O dia em que levei minha arte para a rua

As pessoas sempre caminham tão apressadas, não é mesmo? Entre idas e vindas, celulares e compromissos inadiáveis, parece que o tempo para a poesia está cada vez mais escasso – Diante deste cenário, surgiu uma ideia: Fazer arte de rua! Uma cestinha cheia de poesias em um lugar movimentado da cidade. Qual seria a reação das pessoas? Iriam parar? Pegariam algum poema? Conversariam com a autora? Com o coração batendo forte e a mente cheia dessas dúvidas eu fui para a rua hoje. A primeira surpresa foi no instante em que parei para “montar” a cesta – Enquanto colava a plaquinha com durex, um senhor parou e pediu uma poesia.
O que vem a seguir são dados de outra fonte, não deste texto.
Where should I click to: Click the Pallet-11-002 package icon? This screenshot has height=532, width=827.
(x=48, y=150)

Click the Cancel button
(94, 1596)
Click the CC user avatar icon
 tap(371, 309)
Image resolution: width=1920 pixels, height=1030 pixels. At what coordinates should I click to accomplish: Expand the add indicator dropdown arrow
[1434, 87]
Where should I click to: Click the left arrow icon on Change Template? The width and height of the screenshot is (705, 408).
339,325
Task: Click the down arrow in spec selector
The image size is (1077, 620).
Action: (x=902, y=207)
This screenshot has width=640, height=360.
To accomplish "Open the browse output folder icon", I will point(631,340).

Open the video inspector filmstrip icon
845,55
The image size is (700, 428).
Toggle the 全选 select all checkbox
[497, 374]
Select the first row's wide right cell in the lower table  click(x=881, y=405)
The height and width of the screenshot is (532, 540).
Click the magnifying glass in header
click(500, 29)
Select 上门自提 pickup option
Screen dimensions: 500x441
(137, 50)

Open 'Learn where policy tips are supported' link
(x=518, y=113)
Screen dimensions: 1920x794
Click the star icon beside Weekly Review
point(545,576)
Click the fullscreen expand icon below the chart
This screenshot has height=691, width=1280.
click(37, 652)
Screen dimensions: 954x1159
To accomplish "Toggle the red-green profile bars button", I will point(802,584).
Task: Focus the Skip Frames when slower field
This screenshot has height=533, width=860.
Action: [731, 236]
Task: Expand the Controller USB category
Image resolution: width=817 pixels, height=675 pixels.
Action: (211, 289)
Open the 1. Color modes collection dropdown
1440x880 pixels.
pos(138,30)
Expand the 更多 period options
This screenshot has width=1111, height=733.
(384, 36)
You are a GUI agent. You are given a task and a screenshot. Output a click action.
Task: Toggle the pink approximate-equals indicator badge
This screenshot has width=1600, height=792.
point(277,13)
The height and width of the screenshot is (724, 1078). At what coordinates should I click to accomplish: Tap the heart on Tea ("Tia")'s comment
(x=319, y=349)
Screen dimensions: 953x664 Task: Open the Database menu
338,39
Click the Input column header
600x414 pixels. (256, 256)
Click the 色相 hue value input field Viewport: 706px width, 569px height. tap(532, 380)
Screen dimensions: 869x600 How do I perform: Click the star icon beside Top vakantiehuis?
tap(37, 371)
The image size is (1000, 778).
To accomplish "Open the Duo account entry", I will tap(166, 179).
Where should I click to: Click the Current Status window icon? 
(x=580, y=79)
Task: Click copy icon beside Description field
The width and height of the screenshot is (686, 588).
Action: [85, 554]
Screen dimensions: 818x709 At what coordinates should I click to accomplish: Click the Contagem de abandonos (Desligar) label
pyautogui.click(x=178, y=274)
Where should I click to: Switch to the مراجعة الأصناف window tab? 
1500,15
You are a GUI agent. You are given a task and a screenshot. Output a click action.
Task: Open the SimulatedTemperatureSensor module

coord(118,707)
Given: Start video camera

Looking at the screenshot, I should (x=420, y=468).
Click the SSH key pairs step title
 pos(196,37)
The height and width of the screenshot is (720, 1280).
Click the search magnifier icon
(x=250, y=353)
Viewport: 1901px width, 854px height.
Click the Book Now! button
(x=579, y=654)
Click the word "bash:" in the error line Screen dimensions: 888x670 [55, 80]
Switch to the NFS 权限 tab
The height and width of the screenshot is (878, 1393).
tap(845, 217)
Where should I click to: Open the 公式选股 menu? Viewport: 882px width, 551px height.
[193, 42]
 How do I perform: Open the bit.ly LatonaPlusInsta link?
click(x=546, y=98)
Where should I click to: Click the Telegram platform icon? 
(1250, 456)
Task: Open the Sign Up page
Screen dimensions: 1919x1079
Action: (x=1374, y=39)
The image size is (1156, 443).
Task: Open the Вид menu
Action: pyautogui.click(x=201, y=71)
Posteriormente, outras pessoas, dentre elas um antigo professor muito querido, vieram, pararam, conversaram – muitas inclusive deram uma contribuição financeira (que irá custear as xérox para as próximas edições). Foram horas muito agradáveis e surpreendentes! Espero realmente ter feito o domingo de muita gente um pouco mais poético e feliz com as minhas singelas cartas e poesias.

Amanhã é segunda e eu estarei com o coração quentinho de tantos sorrisos que recebi hoje.